Cabe señalar que los posicionamientos políticos que se sustentan desde ideologías que señalan la sexualidad homosexual como “desorden moral y signo de regresión” como es la opinión del Vaticano, se convierten en graves obstáculos para hablar abiertamente por ejemplo, sobre sexualidad, salud sexual y violencia de género, afectando gravemente a todas las personas, homosexuales o no.
Las feministas estamos entre las personas que también debemos tomar conciencia de la gravedad de la discriminación e invisibilización de la existencia lésbica y homosexual en nuestras agendas de trabajo; ya que la exclusión reproduce la misma lógica patriarcal-noliberal que criticamos por colocar la sexualidad como instrumento de dominación y mercantilización.
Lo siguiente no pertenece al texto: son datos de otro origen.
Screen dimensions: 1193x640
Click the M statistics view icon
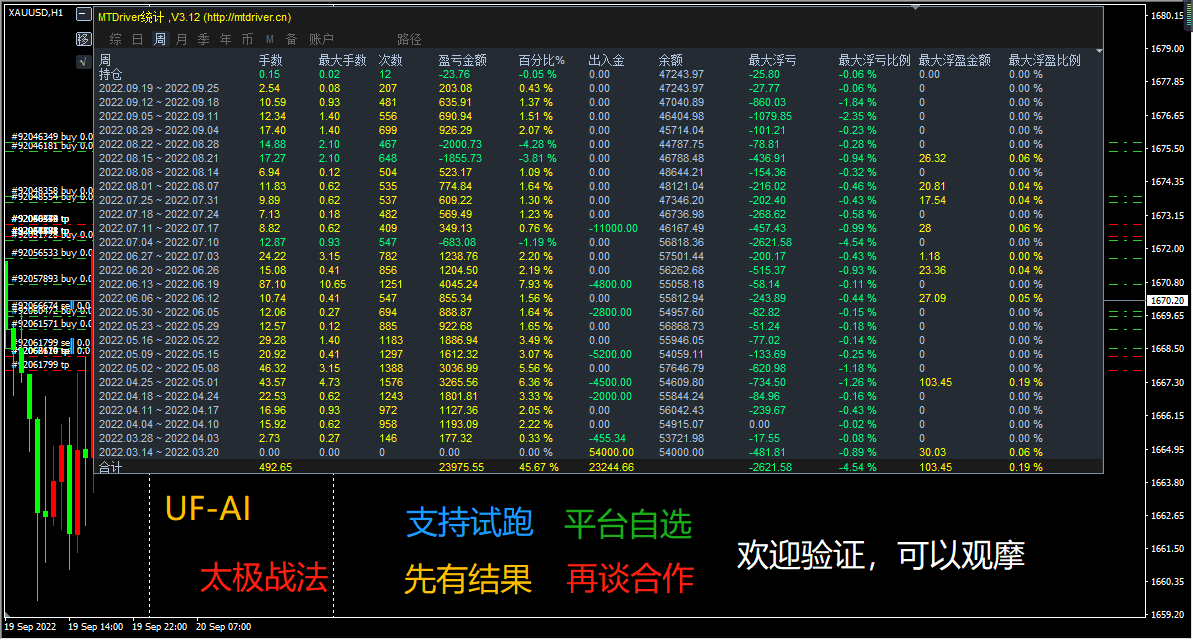(270, 38)
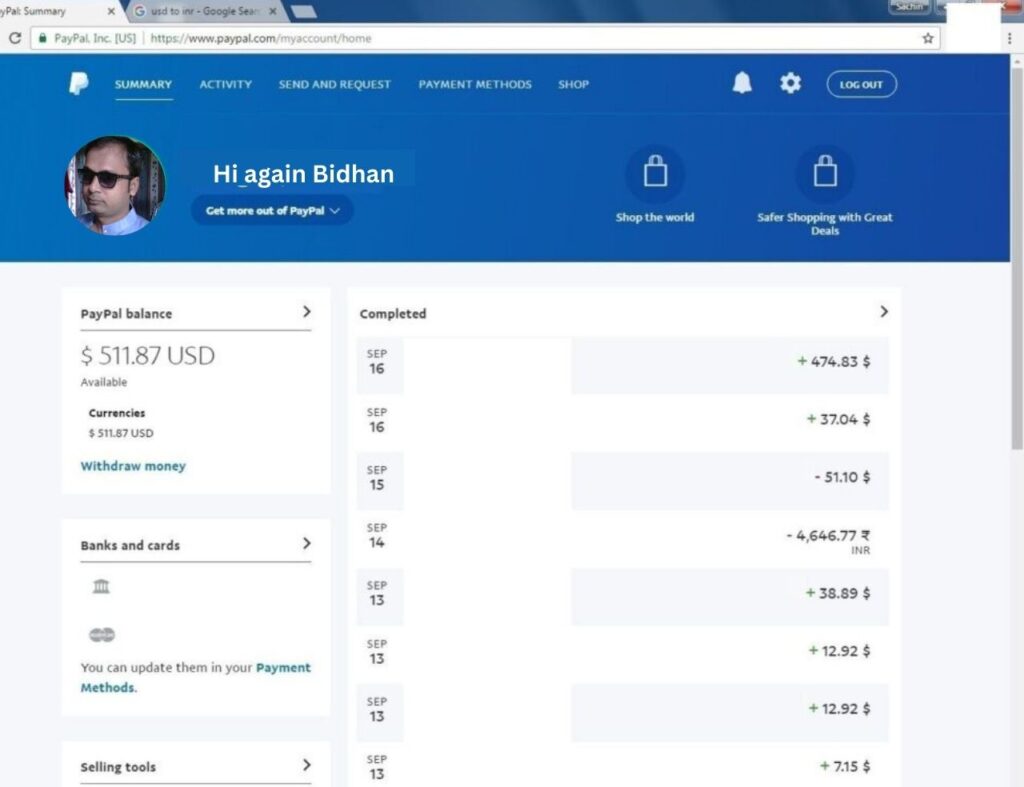The height and width of the screenshot is (787, 1024).
Task: Click the Withdraw money link
Action: pyautogui.click(x=133, y=466)
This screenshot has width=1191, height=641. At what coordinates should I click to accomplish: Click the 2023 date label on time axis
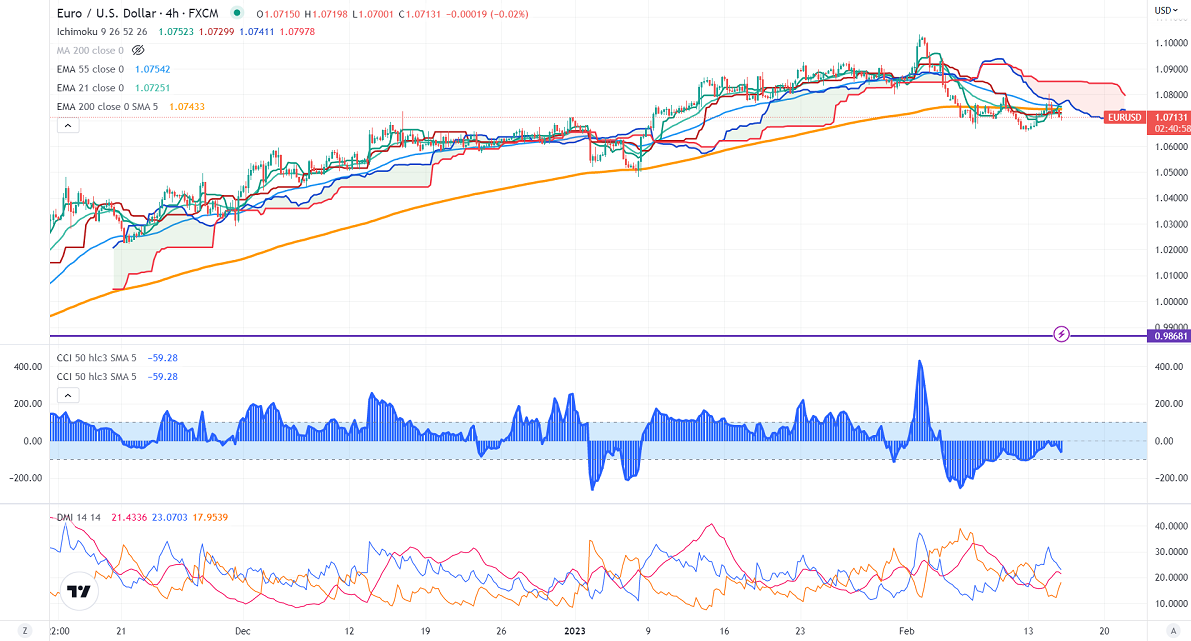pos(576,632)
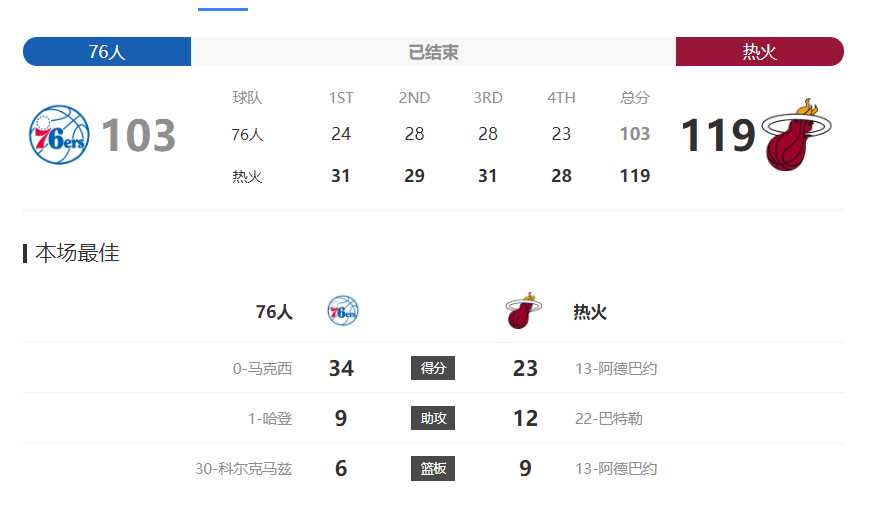883x509 pixels.
Task: Click the blue active tab indicator at top
Action: (x=223, y=9)
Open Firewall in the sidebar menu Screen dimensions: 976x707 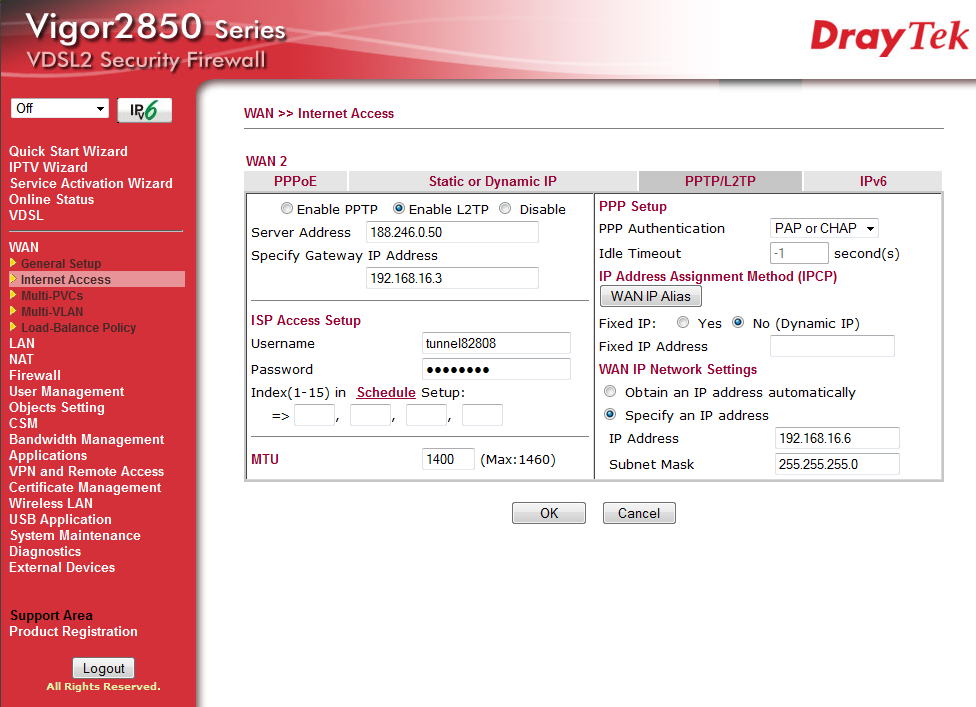tap(35, 375)
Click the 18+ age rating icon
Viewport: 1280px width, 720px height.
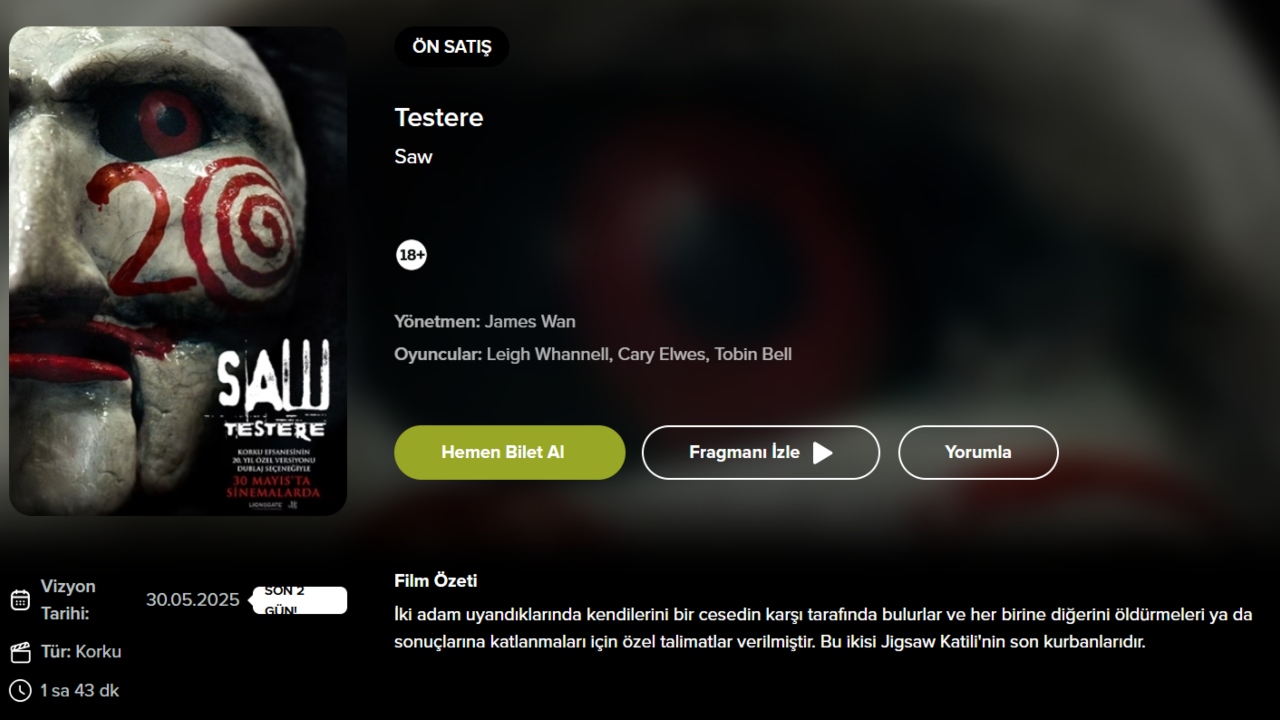[411, 255]
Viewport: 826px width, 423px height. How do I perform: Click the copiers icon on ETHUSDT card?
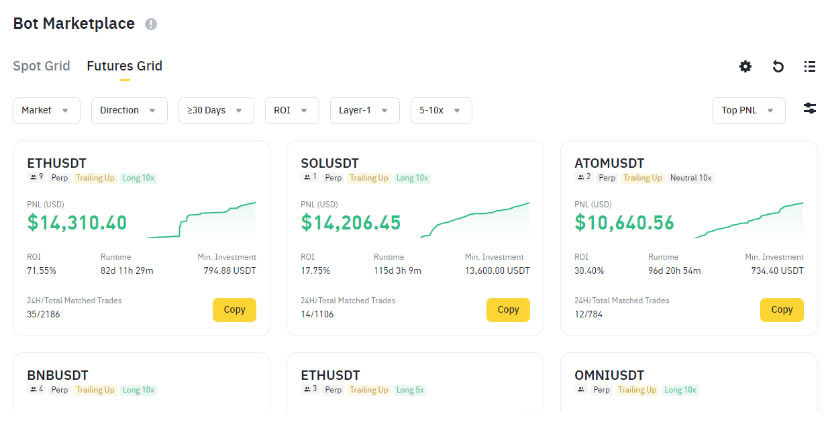pyautogui.click(x=33, y=178)
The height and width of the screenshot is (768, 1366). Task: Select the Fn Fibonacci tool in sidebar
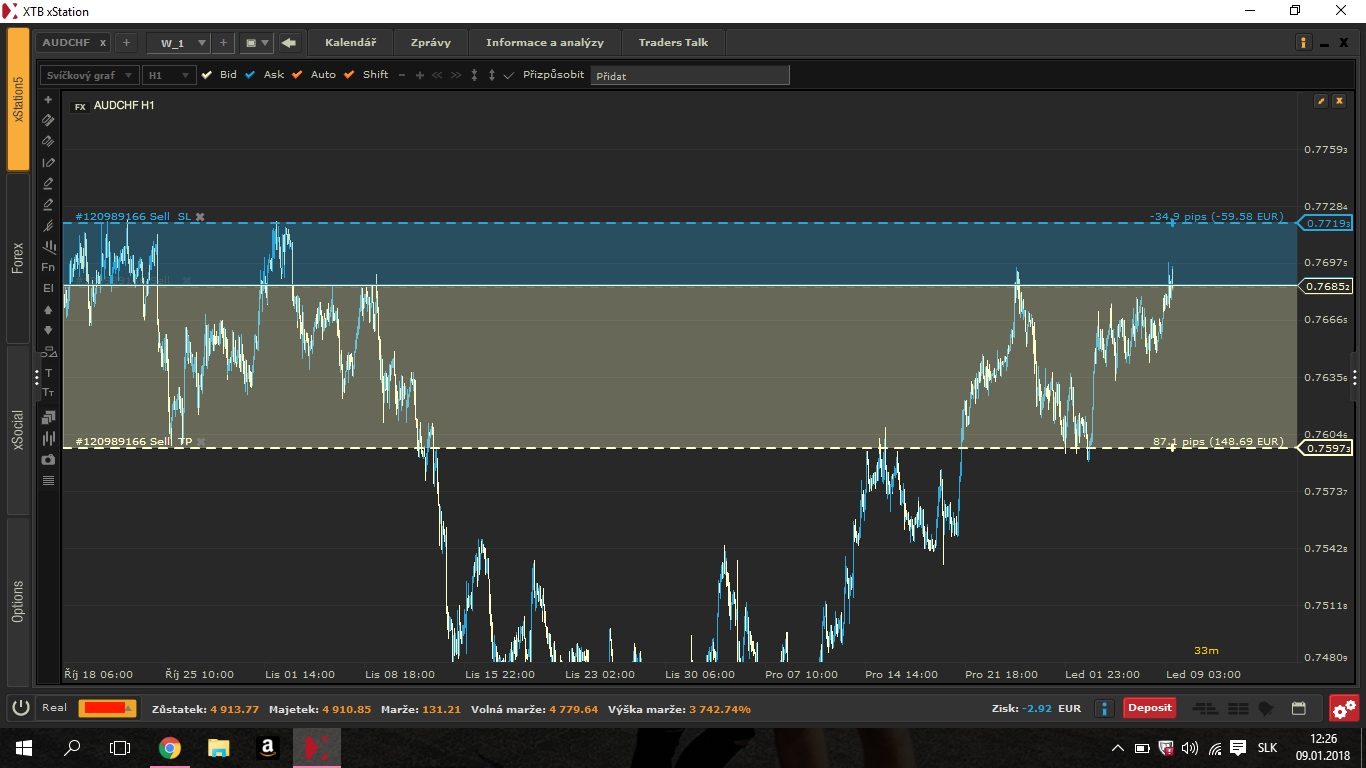pos(48,267)
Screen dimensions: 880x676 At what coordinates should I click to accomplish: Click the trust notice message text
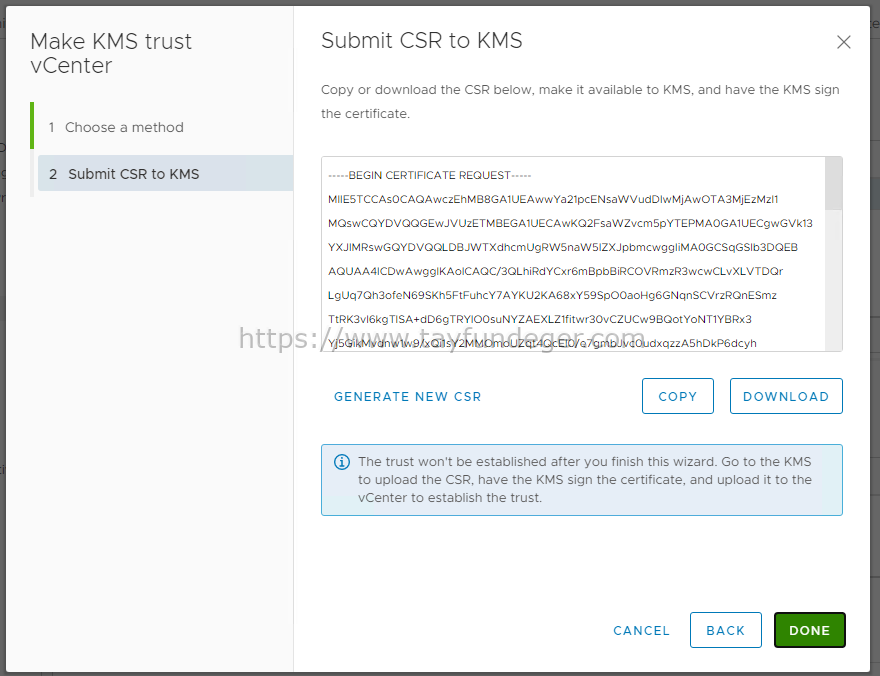click(585, 480)
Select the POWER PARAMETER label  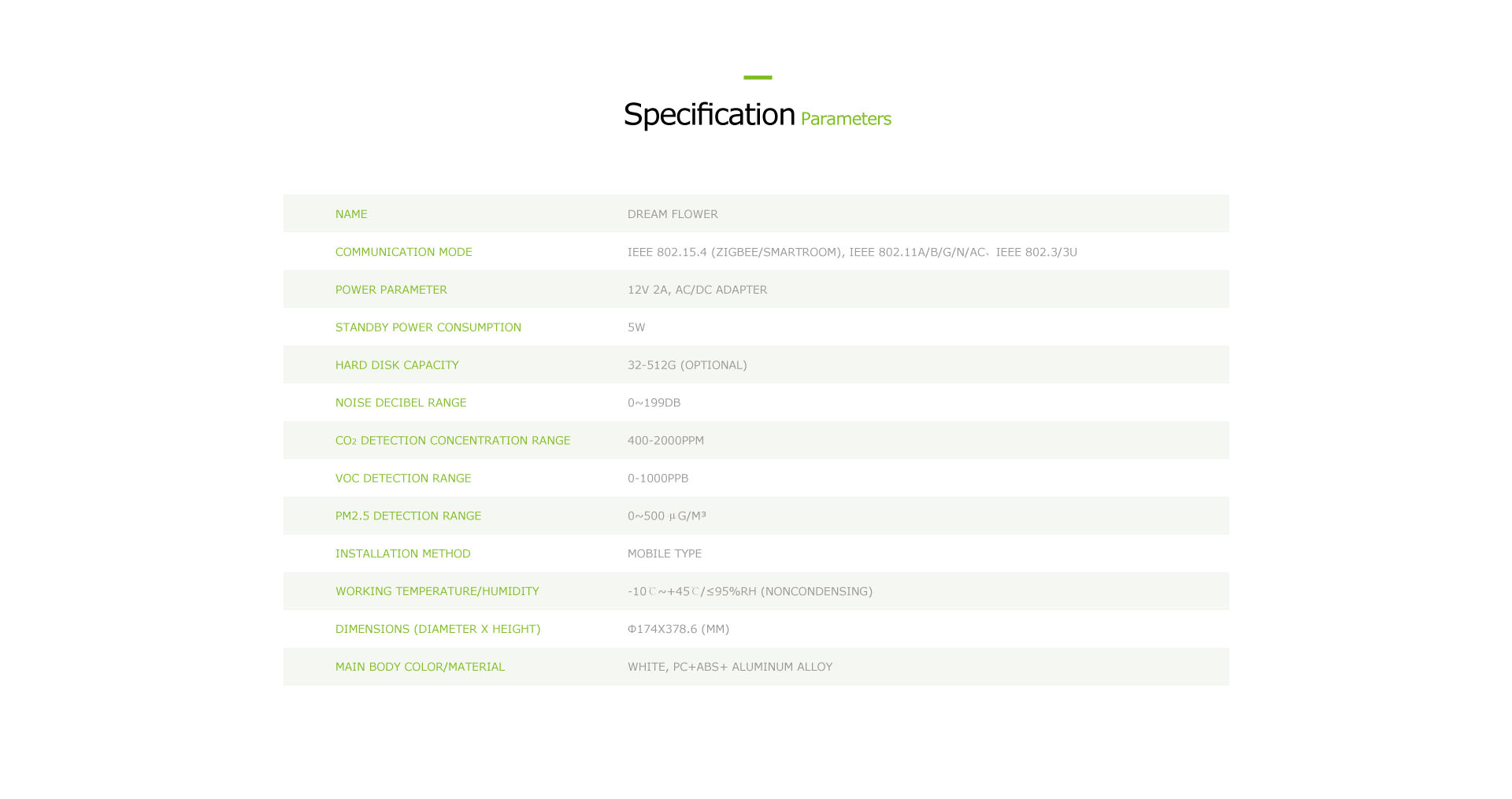point(391,290)
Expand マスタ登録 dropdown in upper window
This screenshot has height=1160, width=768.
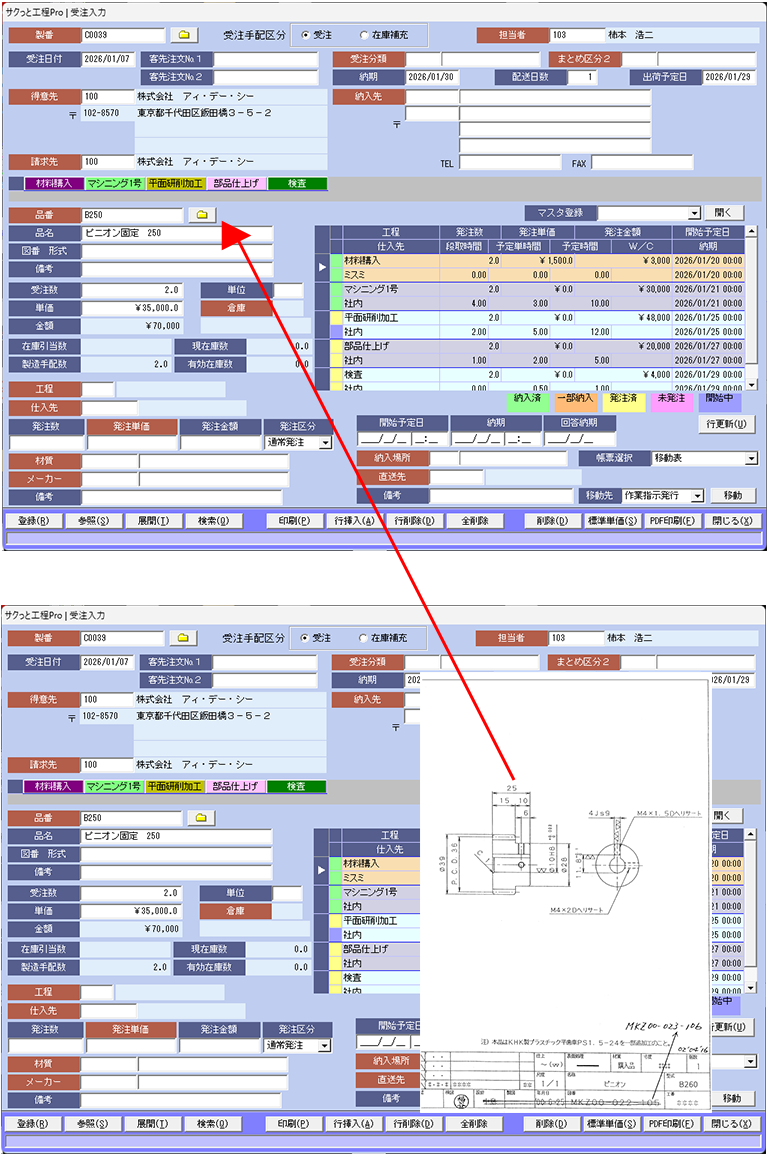click(x=694, y=213)
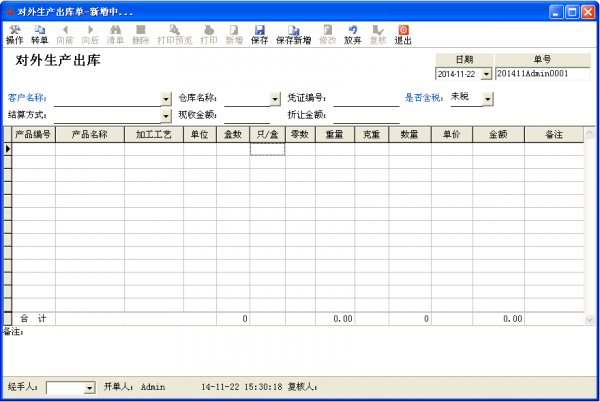
Task: Click the 转单 toolbar icon
Action: (x=39, y=35)
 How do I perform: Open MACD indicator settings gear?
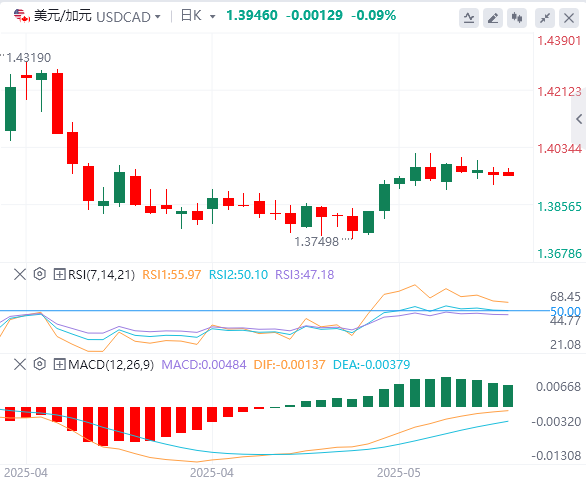coord(39,364)
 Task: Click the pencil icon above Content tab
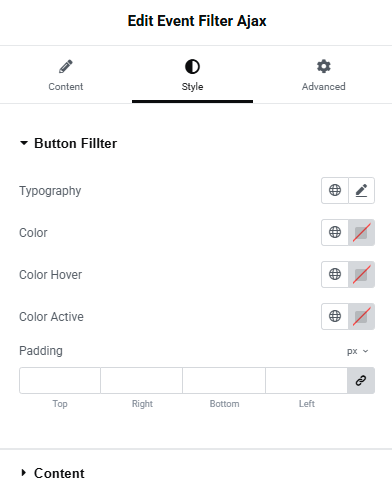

La agenda lésbica como propuesta política pasa desapercibida por una comunidad que se dice sensibilizada y luchando por los derechos de todas las mujeres, lesbianas o no.
La violencia contra las mujeres afecta de forma extrema a las lesbianas, quienes enfrentan formas particulares de violencia y discriminación en sus hogares y comunidades ya que sus vidas se encuentran bajo la amenaza de ser agredidas por optar por una sexualidad no normada y por los costos de ser percibidas como mujeres que han adquirido independencia sexual de los hombres. ¿Acaso la independencia y autonomía sexual de las mujeres no es una amenaza al orden de los cánones establecidos por el sexismo?
Igualmente, es importante recordar que la lucha contra las estructuras de dominación patriarcal tales como la OMC, el Banco Mundial, el Fondo Monetario Internacional, los inhumanos tratados comerciales como el Tratado de Libre Comercio son un compromiso de feministas, lesbianas o no, así como de movimientos sociales internacionales y revolucionarios.
Lamentablemente, para las lesbianas y otras personas homosexuales, transexuales, bisexuales y transgénero aún se mantienen bien cerradas las puertas de los closets, inclusive de movimientos sociales progresistas, debido a la persecución a la que están sometidas al optar libremente amar a otras personas de su mismo sexo a pesar de las contradicciones y odio que esto genera. Sin lugar a dudas, las puertas de los closets- de todos los hogares e instituciones, inclusive de las oficinas de los ministerios y otras entidades del Estado- deberían abrirse del todo como condición sine qua non para la consecución de una sociedad justa, igualitaria y basada en el respeto a los Derechos Humanos.